Consolidating business debt

You can trust that we maintain strict editorial integrity in our writing and assessments; however, we receive compensation when you click on links to products from our partners and get approved. Nerd Wallet spent 300 hours reviewing lenders, vetting their application processes and understanding their borrowing terms.We’ve highlighted their qualifications and rates so that you can accurately compare products based on your needs and goals.These types of loans are only beneficial when you can obtain a lower interest rate than what you are currently paying on your business debts combined.A debt consolidation loan is also beneficial when the term of the loan doesn’t extend beyond existing debt terms.The consolidation of several business units or several different companies into a larger organization.

Nearly a quarter of businesses that applied for funding during the second half of 2016 sought to refinance existing debt, according to the Federal Reserve’s Small Business Credit Survey released in 2017.

There are several debt-consolidation options for small businesses.
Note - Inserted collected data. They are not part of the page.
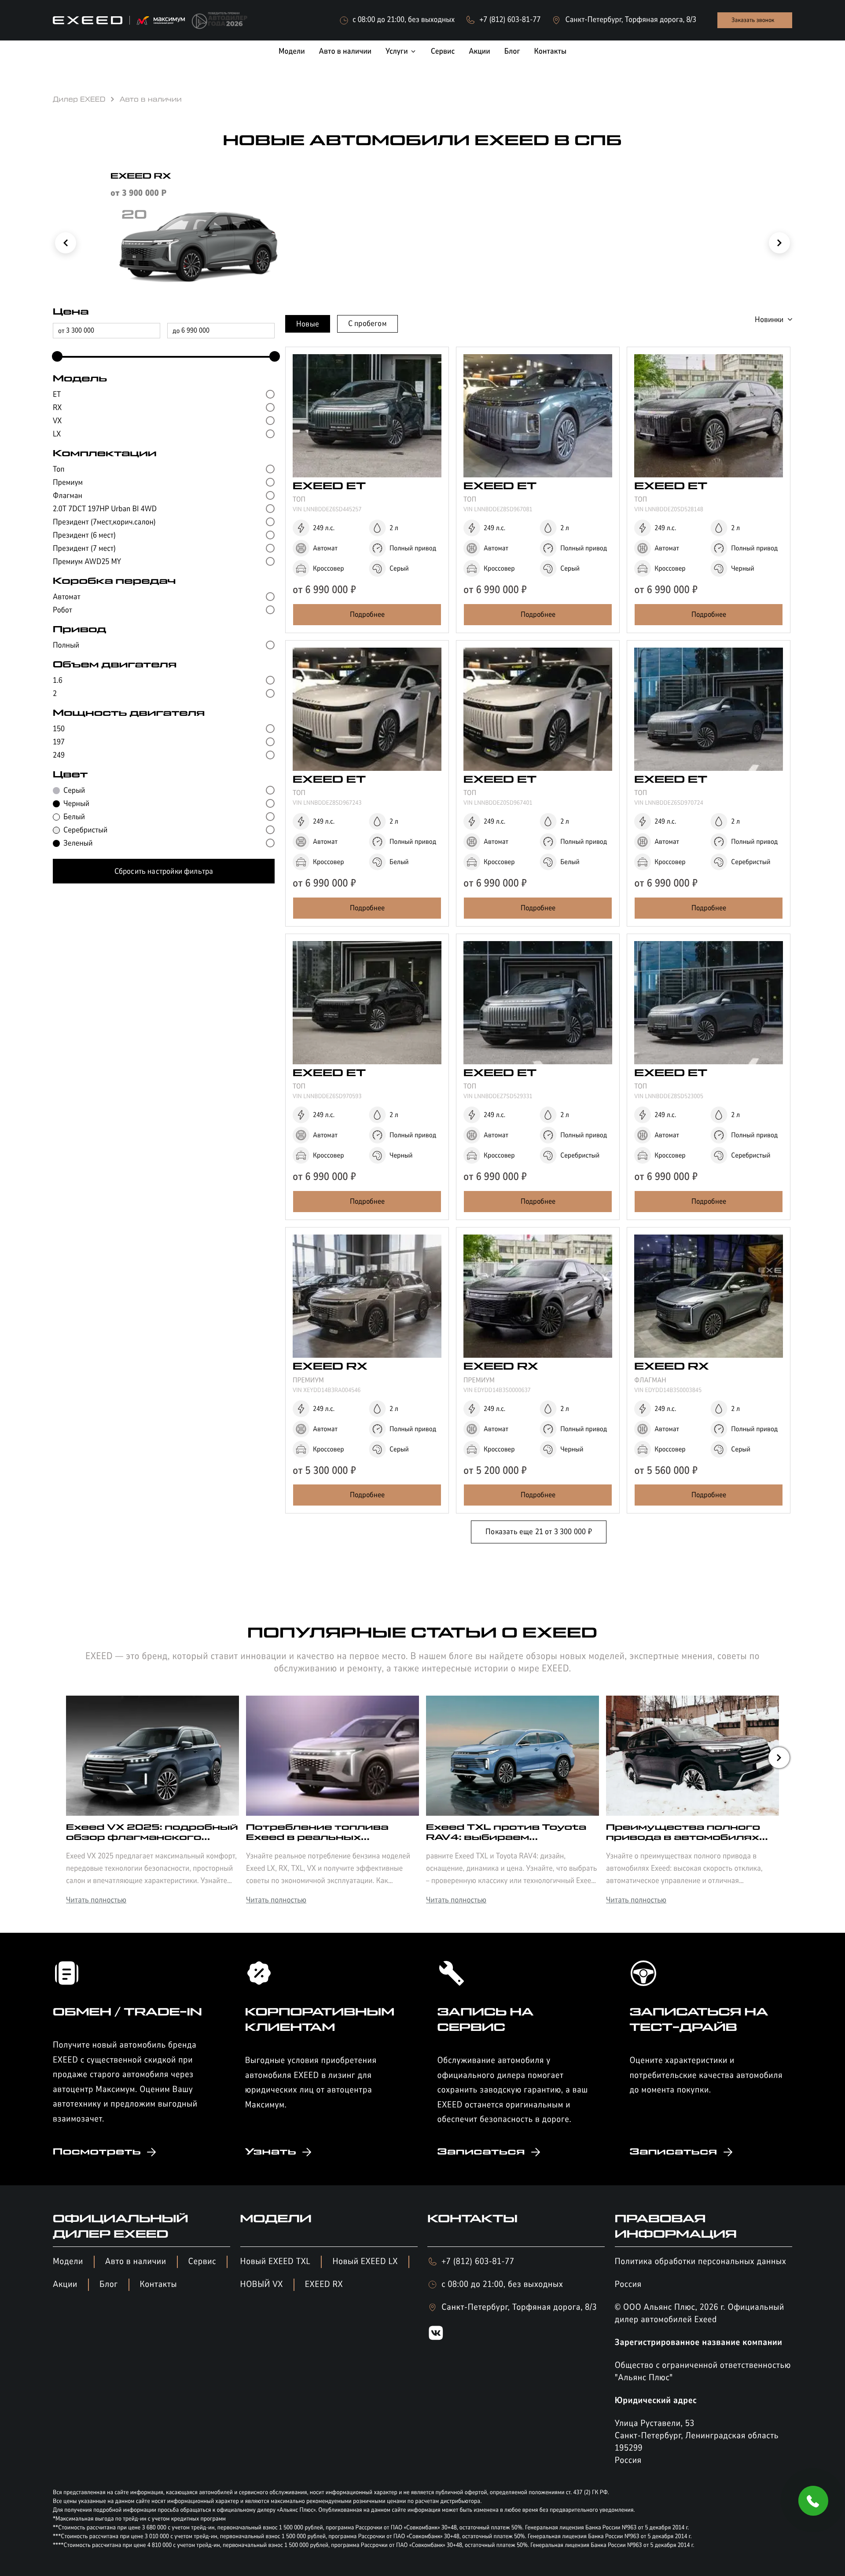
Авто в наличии (135, 2262)
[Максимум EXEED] (119, 20)
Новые (307, 324)
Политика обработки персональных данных (700, 2262)
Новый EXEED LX (365, 2262)
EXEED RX (324, 2284)
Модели (68, 2262)
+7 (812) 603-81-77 (477, 2262)
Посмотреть (97, 2151)
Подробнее (367, 614)
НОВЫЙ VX (261, 2284)
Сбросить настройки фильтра (163, 871)
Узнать (270, 2151)
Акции (65, 2284)
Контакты (158, 2284)
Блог (108, 2284)
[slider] (55, 357)
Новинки (769, 319)
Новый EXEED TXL (275, 2262)
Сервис (202, 2262)
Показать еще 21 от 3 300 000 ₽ (538, 1531)
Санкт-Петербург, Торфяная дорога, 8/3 (519, 2307)
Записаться (481, 2151)
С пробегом (367, 323)
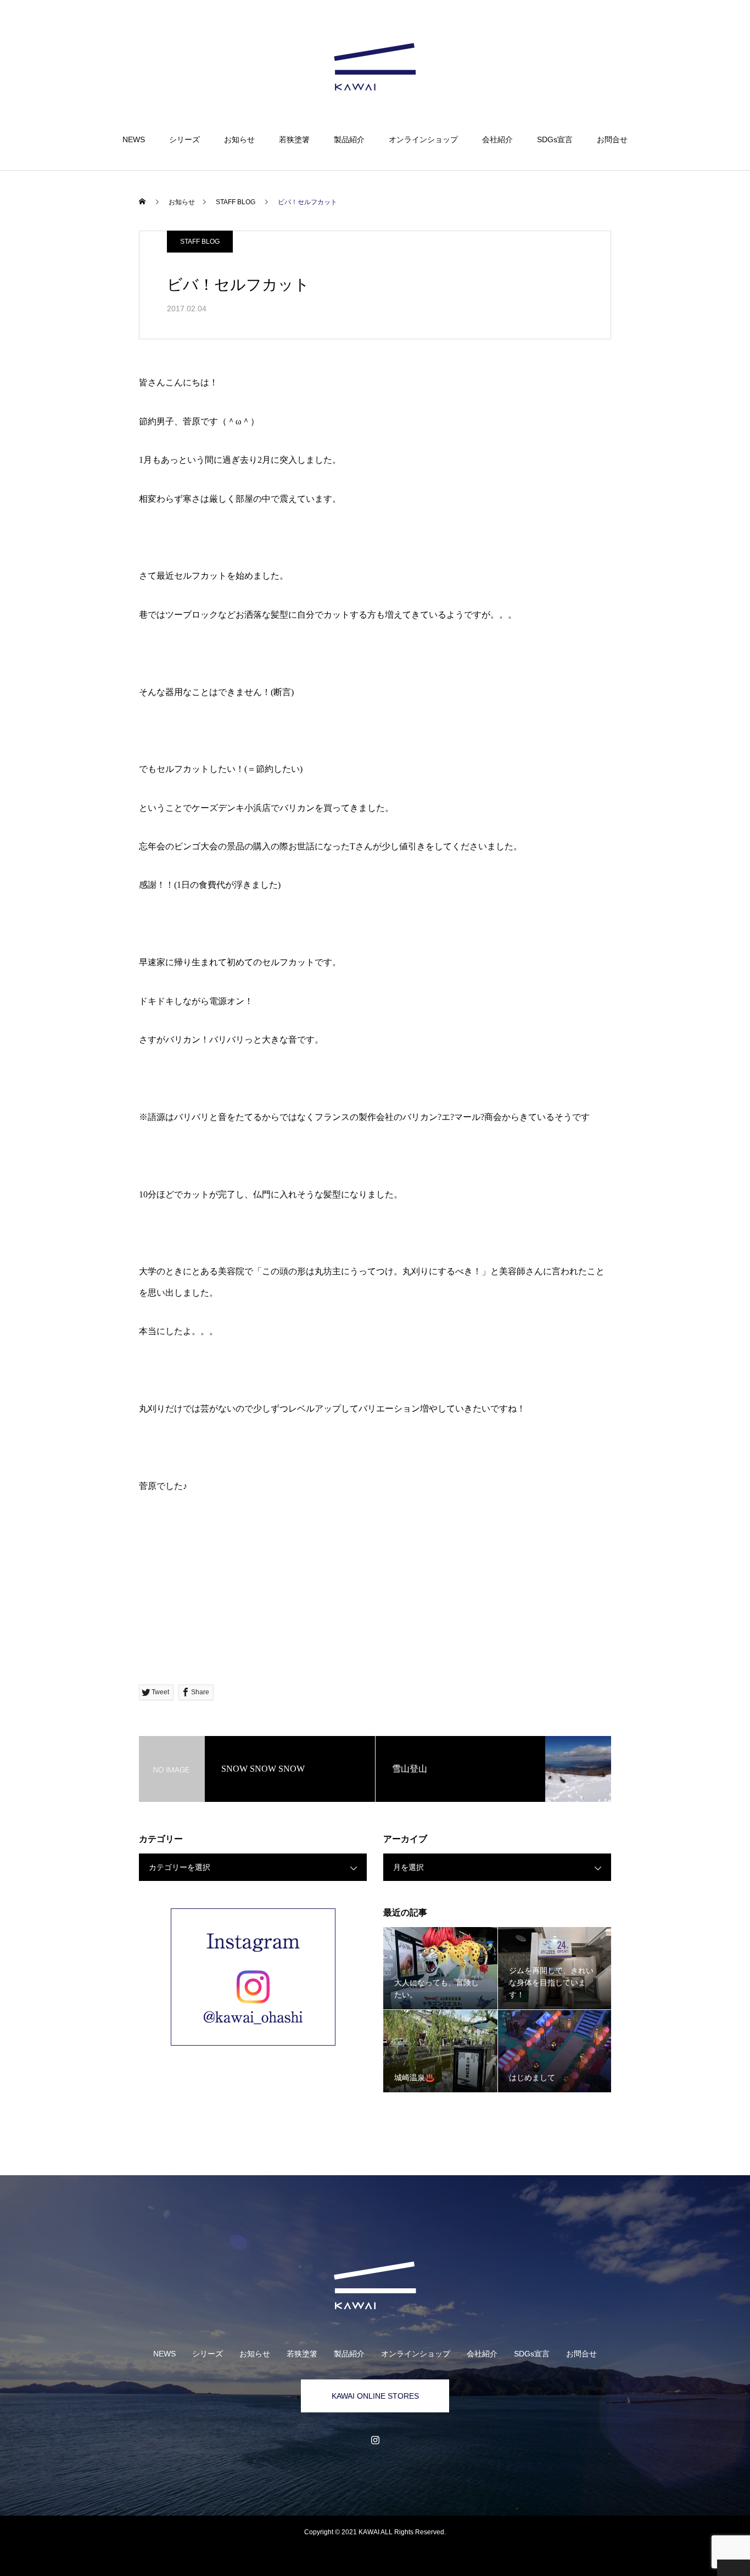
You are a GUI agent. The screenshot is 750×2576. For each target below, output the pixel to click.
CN (704, 42)
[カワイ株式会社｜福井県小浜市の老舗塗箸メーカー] (375, 68)
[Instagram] (375, 2439)
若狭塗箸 (294, 139)
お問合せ (612, 139)
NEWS (133, 139)
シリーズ (184, 139)
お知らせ (239, 139)
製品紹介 (349, 139)
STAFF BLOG (200, 241)
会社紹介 (497, 139)
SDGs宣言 (555, 139)
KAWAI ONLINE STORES (375, 2396)
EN (688, 42)
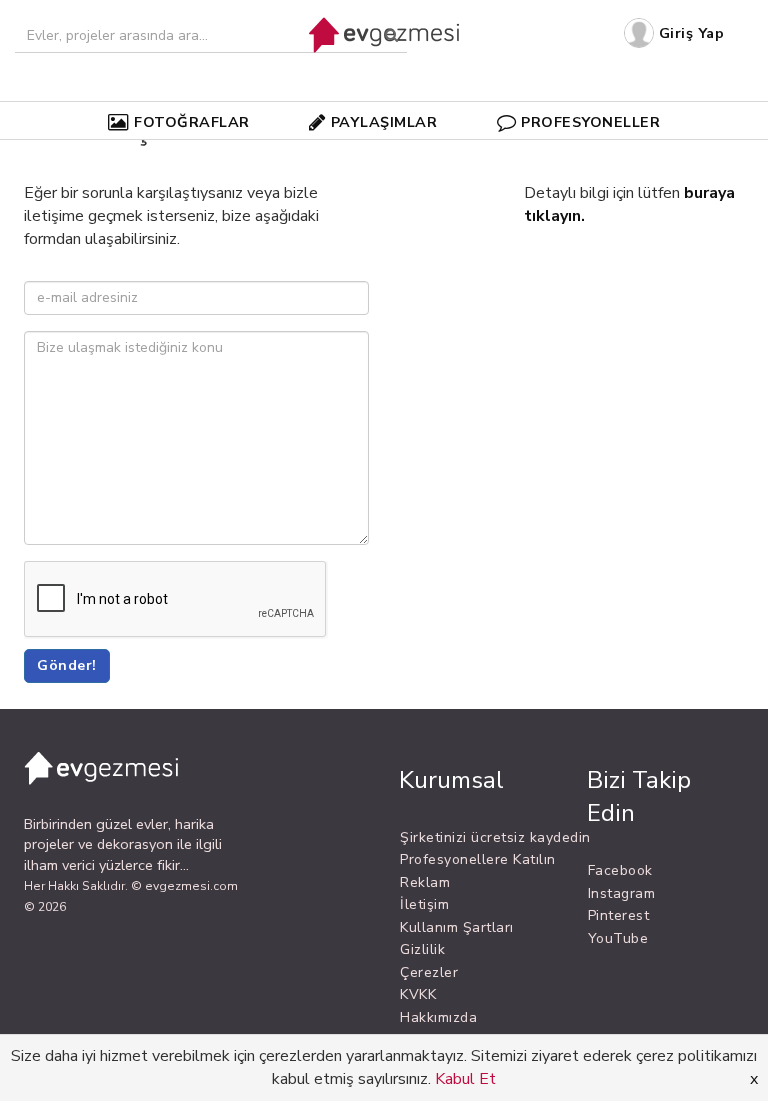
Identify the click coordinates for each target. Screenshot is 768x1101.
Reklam (425, 882)
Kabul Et (465, 1079)
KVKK (418, 994)
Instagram (622, 893)
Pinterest (619, 915)
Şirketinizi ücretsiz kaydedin (495, 837)
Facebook (620, 870)
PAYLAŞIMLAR (384, 122)
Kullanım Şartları (457, 927)
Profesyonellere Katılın (478, 859)
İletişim (424, 904)
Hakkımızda (438, 1017)
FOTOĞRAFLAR (192, 122)
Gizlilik (422, 949)
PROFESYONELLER (590, 122)
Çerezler (429, 972)
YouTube (618, 938)
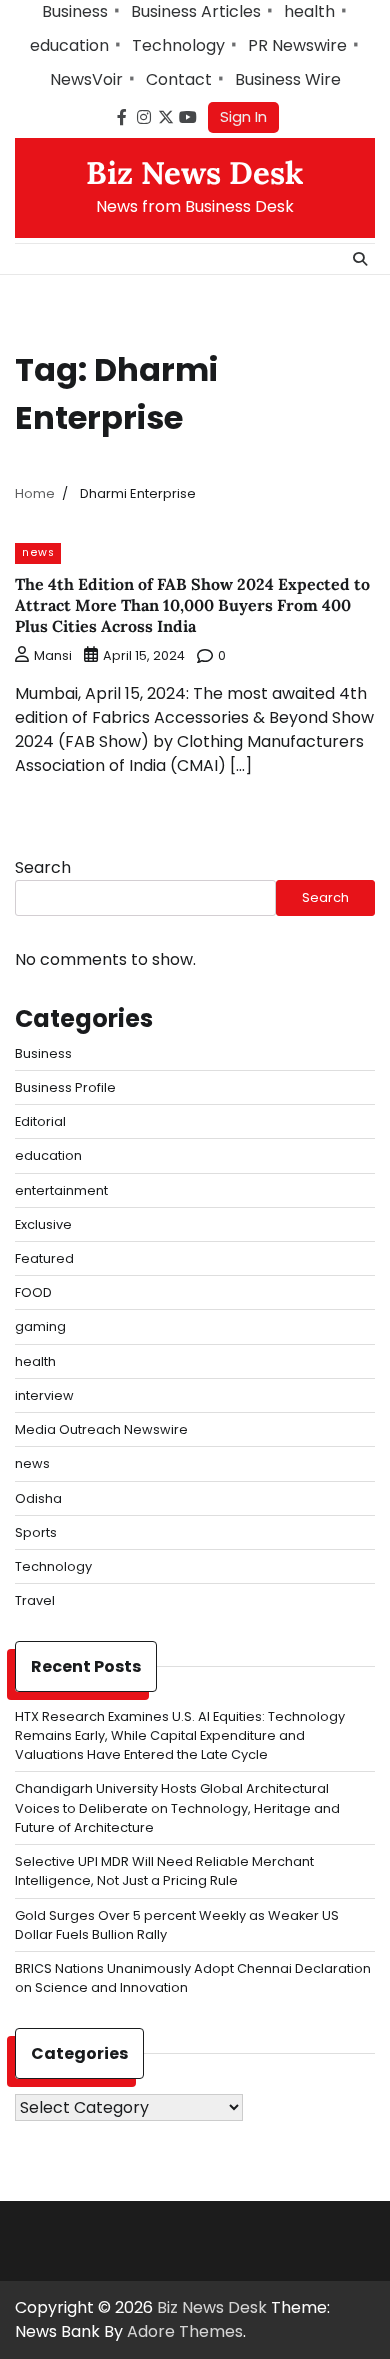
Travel (35, 1600)
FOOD (33, 1292)
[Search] (360, 259)
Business (75, 11)
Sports (36, 1532)
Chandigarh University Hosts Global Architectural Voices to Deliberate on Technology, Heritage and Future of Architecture (177, 1807)
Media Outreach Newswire (101, 1429)
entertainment (61, 1190)
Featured (44, 1258)
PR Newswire (297, 45)
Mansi (53, 655)
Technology (178, 45)
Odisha (38, 1498)
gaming (40, 1326)
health (309, 11)
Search (43, 867)
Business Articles (196, 11)
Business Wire (288, 79)
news (38, 552)
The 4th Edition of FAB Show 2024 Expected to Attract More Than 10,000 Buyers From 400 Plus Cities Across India (192, 605)
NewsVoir (86, 79)
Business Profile (65, 1087)
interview (44, 1395)
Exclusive (43, 1224)
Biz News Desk (195, 173)
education (69, 45)
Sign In (243, 116)
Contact (179, 79)
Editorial (40, 1121)
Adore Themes (185, 2331)
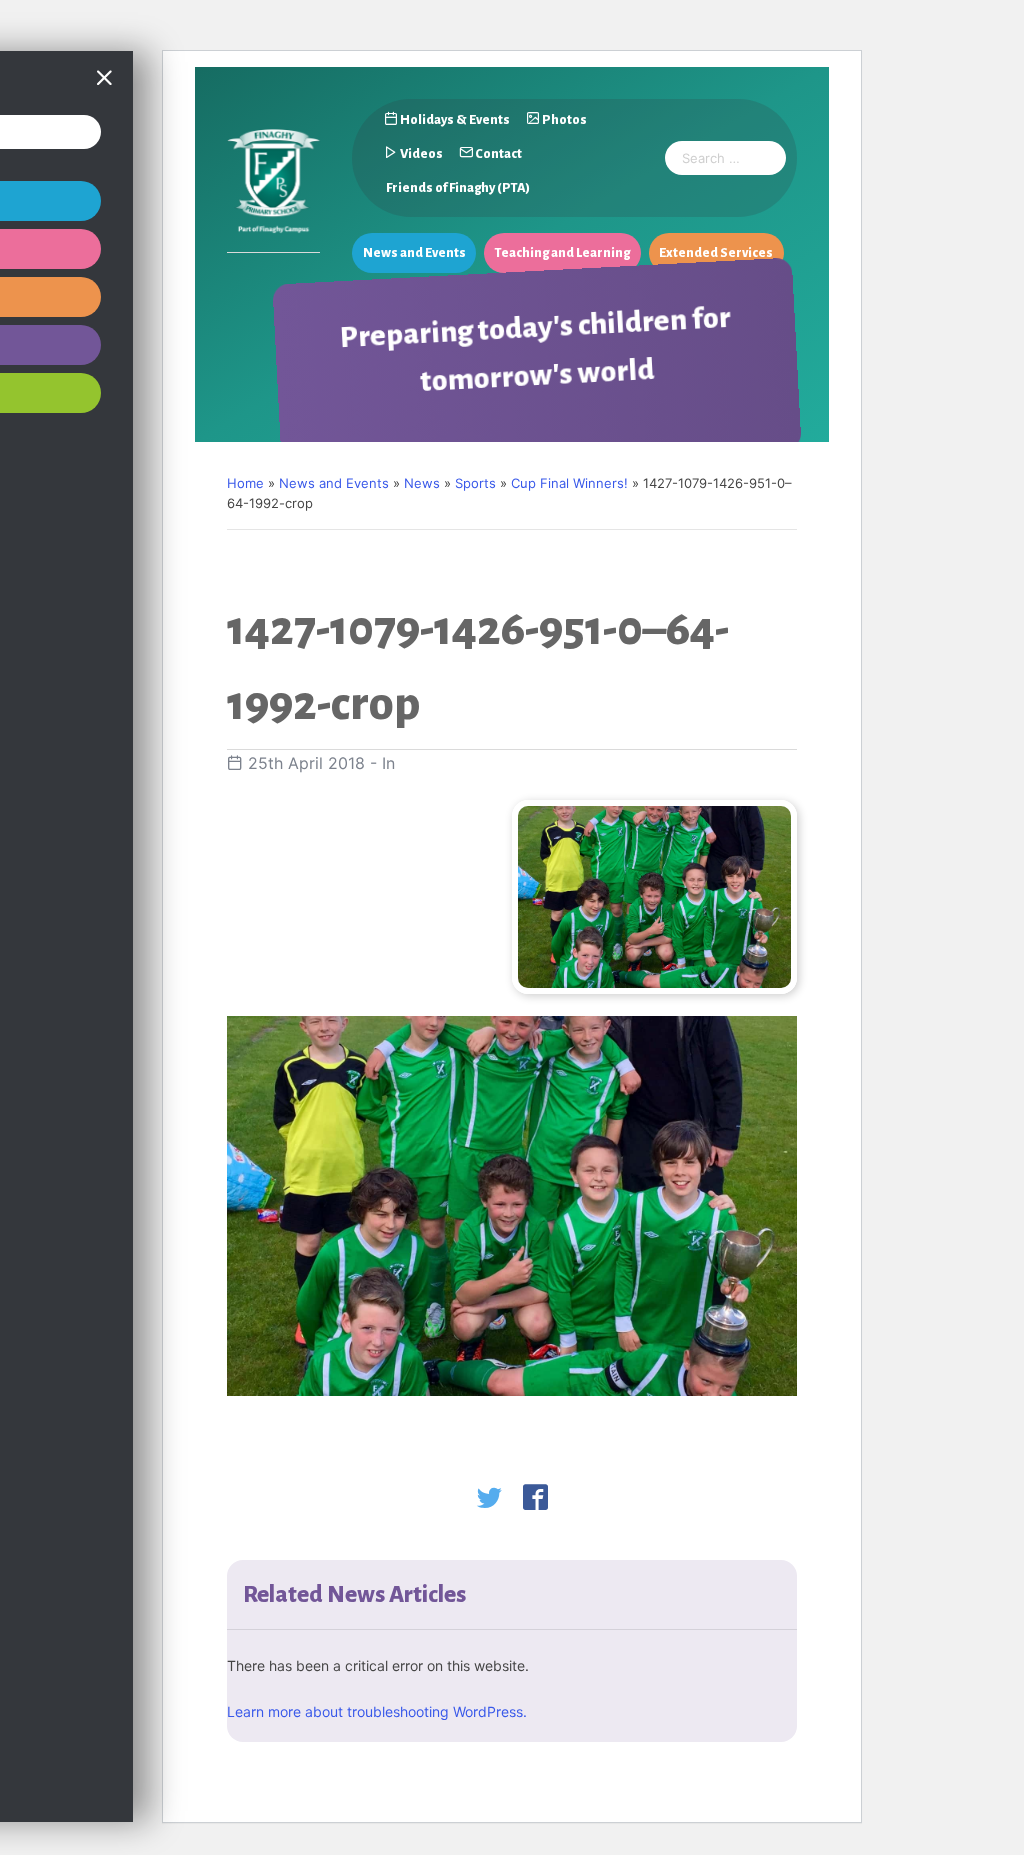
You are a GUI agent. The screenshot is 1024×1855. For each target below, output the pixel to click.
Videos (420, 154)
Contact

As you review each statement, decide if it is debt that needs to be paid now or if it can be put off until later.

The three primary options involve acquiring a debt-consolidation loan, acquiring a small business loan or seeking commercial debt counseling. You may choose to consolidate some debts and not others, or you may wish to consolidate the total debt the business has. Obtain a debt-consolidation loan from a Small Business Association lender.

Consolidating at the right time can get you a great loan with lower interest, a better repayment schedule, a longer term, and possibly allow you to borrow more.

Consolidating at the wrong time can be a waste of energy, hurt your credit, or get you a bad loan that can hurt your ability to borrow in the future.